Want to Foster Leadership in Your Daughter? Consider Sending Her to an All-Girls School
Despite the possibility of the first female president taking the oath of office in January, women are still trying to get their voice heard in the workplace and struggling to close the wage gap.
So how can women finally shatter that glass ceiling? For starters, we should look to how we educate younger women.
“We believe that every girl has the capacity to lead,” says Mariandl Hufford, assistant head of school at The Agnes Irwin School in Radnor and director of its Center for the Advancement of Girls. “At an all-girls school, we create an environment that encourages girls to explore and take charge.”
From pre-K to Grade 12, Agnes Irwin incorporates leadership skills into their curriculum. In their lower school, for example, CAG’s Living Leadership in the Lower School (or “L3”) program introduces a new leadership trait each month through themed assemblies, assigned readings and group events. Students promote these amongst themselves by filling out slips of paper anonymously when they notice their peer exemplifying the trait. Each trait is established and explained through the use of an object.
“We say leaders are resilient so we’ll use a bouncy ball,” Hufford says. “We show them that just like a bouncy ball, someone who is resilient bounces back when they hit rock bottom. It gets them thinking and using these keywords in casual conversation.”
Starting last year, CAG began hosting a series of leadership workshops for fifth and sixth graders. The goal was to help the girls see themselves as leaders while working with others, or being collaborative while retaining their own voice.
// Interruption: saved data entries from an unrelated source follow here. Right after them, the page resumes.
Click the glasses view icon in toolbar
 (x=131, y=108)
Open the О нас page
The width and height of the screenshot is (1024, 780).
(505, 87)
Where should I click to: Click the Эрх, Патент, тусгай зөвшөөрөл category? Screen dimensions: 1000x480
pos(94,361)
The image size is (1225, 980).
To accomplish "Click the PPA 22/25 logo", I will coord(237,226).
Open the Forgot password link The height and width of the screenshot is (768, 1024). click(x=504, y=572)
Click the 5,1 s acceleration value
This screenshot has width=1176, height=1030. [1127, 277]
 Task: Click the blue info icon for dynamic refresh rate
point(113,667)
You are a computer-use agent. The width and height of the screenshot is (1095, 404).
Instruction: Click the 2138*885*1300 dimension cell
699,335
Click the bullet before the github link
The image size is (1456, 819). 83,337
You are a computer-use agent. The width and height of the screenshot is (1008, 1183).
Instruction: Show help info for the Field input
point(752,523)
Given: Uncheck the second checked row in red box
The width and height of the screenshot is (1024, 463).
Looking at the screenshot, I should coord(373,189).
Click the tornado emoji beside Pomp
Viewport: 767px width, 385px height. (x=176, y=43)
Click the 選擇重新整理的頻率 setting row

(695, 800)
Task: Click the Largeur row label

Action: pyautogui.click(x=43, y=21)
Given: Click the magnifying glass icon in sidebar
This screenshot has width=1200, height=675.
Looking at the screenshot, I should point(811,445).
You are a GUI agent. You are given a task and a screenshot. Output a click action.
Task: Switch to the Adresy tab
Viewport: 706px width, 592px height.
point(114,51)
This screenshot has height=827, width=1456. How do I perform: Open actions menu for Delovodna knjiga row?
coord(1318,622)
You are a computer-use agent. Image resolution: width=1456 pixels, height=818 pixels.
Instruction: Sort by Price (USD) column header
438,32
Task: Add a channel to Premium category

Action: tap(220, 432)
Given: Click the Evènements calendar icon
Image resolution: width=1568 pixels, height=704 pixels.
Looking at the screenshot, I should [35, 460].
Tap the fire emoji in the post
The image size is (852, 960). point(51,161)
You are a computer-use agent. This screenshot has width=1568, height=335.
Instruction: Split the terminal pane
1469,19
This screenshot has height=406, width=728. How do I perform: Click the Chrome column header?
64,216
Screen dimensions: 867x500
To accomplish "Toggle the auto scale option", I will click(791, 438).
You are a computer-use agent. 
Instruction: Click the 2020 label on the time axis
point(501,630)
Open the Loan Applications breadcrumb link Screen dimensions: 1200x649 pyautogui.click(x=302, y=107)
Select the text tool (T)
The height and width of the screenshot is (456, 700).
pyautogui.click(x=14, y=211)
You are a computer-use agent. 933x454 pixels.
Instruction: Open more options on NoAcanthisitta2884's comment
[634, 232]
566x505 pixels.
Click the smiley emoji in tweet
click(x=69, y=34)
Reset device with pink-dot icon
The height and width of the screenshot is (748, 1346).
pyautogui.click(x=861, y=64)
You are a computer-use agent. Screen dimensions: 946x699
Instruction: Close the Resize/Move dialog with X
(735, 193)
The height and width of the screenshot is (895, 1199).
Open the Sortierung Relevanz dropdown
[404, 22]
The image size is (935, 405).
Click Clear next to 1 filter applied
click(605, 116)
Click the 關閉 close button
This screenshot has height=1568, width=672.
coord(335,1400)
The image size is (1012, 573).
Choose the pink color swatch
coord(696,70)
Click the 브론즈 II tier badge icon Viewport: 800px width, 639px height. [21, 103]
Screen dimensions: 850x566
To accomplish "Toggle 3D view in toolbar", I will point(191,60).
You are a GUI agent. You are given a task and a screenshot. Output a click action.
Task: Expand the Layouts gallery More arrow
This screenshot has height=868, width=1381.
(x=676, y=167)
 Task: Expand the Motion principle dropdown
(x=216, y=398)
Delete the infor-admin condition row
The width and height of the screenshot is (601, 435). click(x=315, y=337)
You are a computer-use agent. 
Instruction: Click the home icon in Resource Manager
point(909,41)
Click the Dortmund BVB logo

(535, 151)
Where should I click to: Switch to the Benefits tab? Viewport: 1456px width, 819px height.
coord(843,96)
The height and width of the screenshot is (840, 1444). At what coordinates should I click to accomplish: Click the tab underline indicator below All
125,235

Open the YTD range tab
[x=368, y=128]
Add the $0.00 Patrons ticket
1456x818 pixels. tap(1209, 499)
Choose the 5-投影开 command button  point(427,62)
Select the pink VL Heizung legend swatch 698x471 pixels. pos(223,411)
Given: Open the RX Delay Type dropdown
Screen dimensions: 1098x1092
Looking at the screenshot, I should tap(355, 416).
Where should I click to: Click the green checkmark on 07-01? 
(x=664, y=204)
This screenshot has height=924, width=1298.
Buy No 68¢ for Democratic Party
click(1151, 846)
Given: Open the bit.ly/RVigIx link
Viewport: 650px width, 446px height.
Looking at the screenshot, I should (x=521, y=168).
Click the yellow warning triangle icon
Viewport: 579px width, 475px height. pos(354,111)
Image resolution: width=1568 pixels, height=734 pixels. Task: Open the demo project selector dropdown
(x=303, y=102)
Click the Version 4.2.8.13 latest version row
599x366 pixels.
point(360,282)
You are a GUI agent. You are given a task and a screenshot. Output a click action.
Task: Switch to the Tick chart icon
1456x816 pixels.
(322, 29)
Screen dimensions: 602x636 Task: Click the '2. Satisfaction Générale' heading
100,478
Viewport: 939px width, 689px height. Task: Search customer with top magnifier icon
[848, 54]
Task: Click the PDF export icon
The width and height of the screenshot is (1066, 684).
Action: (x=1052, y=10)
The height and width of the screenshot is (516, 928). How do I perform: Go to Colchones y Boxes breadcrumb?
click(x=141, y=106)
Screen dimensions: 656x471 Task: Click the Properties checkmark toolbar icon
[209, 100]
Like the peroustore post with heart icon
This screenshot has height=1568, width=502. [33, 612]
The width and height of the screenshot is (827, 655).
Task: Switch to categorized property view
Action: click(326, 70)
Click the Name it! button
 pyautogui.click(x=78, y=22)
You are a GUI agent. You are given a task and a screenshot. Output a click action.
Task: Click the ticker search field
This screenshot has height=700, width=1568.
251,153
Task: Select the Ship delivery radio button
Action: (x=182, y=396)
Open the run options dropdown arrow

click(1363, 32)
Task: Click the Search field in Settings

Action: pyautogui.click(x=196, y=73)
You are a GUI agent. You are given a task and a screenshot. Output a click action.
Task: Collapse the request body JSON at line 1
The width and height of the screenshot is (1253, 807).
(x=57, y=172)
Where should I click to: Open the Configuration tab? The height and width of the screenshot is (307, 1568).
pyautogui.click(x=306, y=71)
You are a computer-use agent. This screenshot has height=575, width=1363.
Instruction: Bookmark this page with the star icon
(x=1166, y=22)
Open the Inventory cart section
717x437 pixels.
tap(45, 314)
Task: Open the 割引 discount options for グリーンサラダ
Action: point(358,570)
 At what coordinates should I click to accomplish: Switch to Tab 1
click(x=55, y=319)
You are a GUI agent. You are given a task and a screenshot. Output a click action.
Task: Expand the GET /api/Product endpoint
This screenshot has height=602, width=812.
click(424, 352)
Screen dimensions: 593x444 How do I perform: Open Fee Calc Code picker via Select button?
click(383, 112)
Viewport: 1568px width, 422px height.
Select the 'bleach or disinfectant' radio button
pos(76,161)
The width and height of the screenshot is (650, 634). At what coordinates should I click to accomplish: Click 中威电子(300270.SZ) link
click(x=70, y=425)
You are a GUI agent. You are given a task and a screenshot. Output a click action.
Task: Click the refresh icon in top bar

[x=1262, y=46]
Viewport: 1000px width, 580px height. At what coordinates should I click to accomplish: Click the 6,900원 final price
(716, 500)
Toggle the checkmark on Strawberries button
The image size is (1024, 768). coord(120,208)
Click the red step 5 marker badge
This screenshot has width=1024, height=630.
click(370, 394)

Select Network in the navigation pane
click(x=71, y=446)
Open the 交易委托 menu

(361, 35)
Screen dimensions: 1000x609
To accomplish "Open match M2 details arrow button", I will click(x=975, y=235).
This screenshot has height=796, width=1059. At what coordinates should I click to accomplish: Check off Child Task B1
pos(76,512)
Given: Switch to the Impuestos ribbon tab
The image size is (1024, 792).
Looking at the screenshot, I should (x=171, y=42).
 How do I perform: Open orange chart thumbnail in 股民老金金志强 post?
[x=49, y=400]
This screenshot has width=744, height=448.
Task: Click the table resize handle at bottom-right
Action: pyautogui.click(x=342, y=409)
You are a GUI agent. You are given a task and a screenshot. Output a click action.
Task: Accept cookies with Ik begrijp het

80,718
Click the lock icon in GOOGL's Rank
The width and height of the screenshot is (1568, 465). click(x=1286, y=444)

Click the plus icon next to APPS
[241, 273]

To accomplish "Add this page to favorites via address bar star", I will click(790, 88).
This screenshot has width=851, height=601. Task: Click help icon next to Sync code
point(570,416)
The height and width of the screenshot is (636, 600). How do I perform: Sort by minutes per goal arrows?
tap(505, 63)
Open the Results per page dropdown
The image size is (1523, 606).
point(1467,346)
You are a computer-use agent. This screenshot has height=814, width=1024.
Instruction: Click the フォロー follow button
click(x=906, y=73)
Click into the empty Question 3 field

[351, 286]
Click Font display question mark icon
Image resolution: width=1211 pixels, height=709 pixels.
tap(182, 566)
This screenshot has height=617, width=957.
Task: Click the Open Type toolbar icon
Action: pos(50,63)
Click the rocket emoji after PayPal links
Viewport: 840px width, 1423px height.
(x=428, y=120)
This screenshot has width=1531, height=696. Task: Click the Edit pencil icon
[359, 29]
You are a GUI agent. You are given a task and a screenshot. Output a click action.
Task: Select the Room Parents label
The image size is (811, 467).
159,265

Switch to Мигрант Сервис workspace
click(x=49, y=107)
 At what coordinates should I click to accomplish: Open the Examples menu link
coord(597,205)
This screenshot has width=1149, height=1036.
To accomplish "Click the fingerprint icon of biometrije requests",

Upper school students operate more freely, organizing their own annual leadership conference Leading for Change (“L for C”) that is open to and free for all girls from the Philadelphia region. Agnes Irwin students fundraise, find speakers and organize the program schedule independently.
CAG recently held an upper school panel, inviting two female Republicans and two female Democrats to discuss the importance of women in public and political leadership positions.
So why are these lessons in leadership integral to an Agnes Irwin education?
“Women make up 51 percent of the population,” Hufford says. “It’s only right that we should be represented in the world at large in leadership positions across all industries. If you don’t have both sides of the population equal, men and women working through the challenges and problems of today, you don’t get the best answers. It benefits all of us.”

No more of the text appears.